Leave-one-out cross-validation (LOOCV) was applied to estimate the training accuracy (Figure 2). In the training process, one sample was left out as the test sample and the remaining data were used for training. The trained classifier was then used to classify the left-out sample. The accuracy was estimated by calculating the ratio of correctly classified samples against total sample amount. All SCI patients were used to test SVM performances. Precision, sensitivity, and specificity were also calculated. The definitions were as follows.

$\begin{array}{lll}\hfill Precision& =& \frac{TP}{TP+FP}\\ \hfill Sensitivity& =& \frac{TP}{TP+FN}\\ \hfill Specificity& =& \frac{TN}{TN+FP}\\ \end{array}$

where TP stands for true positive (number of patients correctly classified as patient), FP stands for false positive (number of HCs incorrectly classified as patient), FN stands for false negative (number of patients incorrectly classified as HCs), and TN stands for true negative (number of HCs correctly classified as HCs). In order to test the significance of LOOCV accuracy, a permutation test was performed. The sample labels were randomly permuted 1,000 times to obtain an empirical P-value for the LOOCV accuracy.

FIGURE 2

Figure 2. LOOCV training diagram. Sig-conns, significant connections; LOOCV, leave-one-out cross-validation.

For distance calculation in rehabilitation evaluation, we adopted the same LOOCV framework as described in the SVM training section. Specifically, during SVM training, one subject was selected as the evaluation subject. SVM was trained using the remaining subjects and the separating hyperplane was identified. Then, the distance of all sessions of the left-out evaluation subject was calculated as described in the Method section. This procedure was repeated for all subjects in order to obtain distance for each session of each subject. Besides, the five subjects with four MRI sessions were used to validate the proposed method in longitudinal recovery prediction. The distance of all four sessions was calculated and compared with clinical measurements. In order to compare distance and clinical scores, the two values were normalized to zero mean and unit variance according to the following formula.
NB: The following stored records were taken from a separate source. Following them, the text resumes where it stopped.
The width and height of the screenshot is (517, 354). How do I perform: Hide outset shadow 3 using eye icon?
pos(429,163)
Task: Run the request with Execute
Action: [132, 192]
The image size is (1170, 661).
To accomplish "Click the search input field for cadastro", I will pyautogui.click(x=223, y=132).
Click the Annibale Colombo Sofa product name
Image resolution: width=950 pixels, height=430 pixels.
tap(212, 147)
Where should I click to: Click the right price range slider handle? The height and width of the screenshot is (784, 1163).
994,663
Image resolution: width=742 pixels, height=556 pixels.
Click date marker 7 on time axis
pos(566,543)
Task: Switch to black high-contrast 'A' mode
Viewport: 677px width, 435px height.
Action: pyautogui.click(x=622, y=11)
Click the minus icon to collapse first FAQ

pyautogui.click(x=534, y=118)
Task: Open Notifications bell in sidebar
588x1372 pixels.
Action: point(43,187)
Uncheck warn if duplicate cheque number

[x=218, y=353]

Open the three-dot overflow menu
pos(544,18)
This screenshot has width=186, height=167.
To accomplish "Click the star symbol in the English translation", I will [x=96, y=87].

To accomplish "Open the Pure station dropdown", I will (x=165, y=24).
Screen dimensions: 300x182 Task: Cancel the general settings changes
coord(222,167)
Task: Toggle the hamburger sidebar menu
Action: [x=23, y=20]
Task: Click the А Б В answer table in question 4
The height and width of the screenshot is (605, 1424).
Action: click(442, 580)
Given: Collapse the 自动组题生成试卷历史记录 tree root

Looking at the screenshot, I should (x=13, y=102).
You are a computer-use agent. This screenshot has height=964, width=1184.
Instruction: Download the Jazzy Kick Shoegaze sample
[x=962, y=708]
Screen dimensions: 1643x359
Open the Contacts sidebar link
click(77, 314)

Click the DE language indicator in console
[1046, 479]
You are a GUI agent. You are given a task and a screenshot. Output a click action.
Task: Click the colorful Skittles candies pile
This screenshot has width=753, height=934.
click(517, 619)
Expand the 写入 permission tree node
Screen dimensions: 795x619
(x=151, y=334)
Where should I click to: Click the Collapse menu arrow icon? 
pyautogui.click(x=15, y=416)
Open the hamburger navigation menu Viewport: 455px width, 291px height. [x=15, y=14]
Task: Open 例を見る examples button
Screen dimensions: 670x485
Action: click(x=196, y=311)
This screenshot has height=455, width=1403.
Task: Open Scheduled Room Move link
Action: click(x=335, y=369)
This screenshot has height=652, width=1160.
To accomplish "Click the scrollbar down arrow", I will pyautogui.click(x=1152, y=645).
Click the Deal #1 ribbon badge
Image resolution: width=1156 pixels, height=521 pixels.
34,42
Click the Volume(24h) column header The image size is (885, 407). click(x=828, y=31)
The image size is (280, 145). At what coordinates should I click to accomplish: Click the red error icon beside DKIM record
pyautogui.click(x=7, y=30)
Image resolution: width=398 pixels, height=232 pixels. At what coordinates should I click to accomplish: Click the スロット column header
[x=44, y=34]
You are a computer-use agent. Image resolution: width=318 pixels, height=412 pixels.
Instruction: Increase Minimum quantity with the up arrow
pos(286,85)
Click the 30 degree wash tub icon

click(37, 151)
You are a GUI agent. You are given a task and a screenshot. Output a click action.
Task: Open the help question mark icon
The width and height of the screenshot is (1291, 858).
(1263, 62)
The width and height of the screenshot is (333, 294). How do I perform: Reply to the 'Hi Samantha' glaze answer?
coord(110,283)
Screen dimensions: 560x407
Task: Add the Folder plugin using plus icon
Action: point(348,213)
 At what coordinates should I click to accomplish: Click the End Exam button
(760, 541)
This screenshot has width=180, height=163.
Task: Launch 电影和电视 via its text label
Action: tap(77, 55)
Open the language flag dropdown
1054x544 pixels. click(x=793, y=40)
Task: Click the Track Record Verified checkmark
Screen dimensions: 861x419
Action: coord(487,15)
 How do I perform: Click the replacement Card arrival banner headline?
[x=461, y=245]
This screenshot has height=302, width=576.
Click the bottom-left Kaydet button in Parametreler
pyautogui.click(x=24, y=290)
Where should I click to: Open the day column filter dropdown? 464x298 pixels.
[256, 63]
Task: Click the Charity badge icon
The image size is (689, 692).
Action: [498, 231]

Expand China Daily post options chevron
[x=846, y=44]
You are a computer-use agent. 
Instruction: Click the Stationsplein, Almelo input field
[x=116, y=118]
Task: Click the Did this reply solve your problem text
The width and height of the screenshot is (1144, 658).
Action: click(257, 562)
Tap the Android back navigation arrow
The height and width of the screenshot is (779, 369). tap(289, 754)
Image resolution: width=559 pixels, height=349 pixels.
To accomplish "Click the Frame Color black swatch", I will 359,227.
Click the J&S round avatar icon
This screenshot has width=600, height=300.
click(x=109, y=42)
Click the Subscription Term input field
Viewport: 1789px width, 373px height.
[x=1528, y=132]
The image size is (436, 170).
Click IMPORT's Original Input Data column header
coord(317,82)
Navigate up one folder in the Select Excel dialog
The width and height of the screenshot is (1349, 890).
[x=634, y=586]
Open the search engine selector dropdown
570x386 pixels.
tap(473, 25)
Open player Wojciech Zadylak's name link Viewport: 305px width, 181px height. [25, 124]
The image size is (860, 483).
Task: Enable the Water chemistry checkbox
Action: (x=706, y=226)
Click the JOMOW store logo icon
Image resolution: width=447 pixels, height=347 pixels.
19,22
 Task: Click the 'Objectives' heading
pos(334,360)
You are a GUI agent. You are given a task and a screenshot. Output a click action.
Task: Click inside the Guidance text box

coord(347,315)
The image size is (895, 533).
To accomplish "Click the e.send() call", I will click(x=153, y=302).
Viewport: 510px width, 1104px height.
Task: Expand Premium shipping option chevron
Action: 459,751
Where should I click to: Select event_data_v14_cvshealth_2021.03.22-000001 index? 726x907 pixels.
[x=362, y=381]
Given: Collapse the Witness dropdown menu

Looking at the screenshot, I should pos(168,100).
$\begin{array}{lll}{d}^{*}(i)& =& -1\times \frac{d(i)-mean(d)}{std(d)},i=1,2,3,4\\ s^{*}(i)& =& \frac{s(i)-mean(s)}{std(s)},i=1,2,3,4\end{array}$

where d* is normalized distance, s* is normalized scores, mean(·) stands for averaging, std(·) stands for standard deviation, and i represents session.

Statistical Analysis

We performed intra-group analysis on distance and clinical measurements for each atlas and each SVM training parameter C separately. The statistical analysis was implemented using the SciPy python package. Specifically, paired t-test was performed on distance and clinical scores between the first and the second session scanning in the patient group to check for rehabilitation program induced improvements. Since the sample size is limited, we performed Shapiro Normality test on distance values and scores of both the first and the second session. Besides, we repeated the above-described analysis using non-parametric Wilcoxon signed-rank tests.

Results

SVM Training and Testing

We trained an SVM classifier for each of the five atlases and each selection of the parameter C, using t-test filters and the LOOCV strategy. From our experiment, the training results were similar for all selections of C, and the mean LOOCV results for C = 1 are summarized in Table 3. All later reported results were based on this parameter setting. After t-test filtering, the percentage of significant connections for the SCI group was around 0.07. For illustration purposes, we plotted the significant connections using Circos¹ (43). The graphs are shown in the Appendix (Figure A1).

TABLE 3

Table 3. Training results.

The LOOCV accuracies were above 0.9 for all atlases and empirically significant when tested with a 1,000 times permutation test (P < 0.001). Besides accuracy, the precision, sensitivity, and specificity were also reported in the table. The second session data were fed into the classifier as testing samples. The accuracy, which is the same as sensitivity, was reported in the last column in Table 3. In order to evaluate the influence of feature selection, we also tried to train the classifier without feature selection. That is, all whole-brain connections were used as features. Results for the whole-brain experiments are also presented in Table 3. The whole-brain results degraded drastically, with a non-significant (P > 0.05) accuracy around 0.5, which is similar to random guesses. This implies that the classification algorithm fails to classify samples without feature selection. Compared with the whole-brain result, the classifier can still segregate the second session data with relatively good accuracy (last column in Table 3).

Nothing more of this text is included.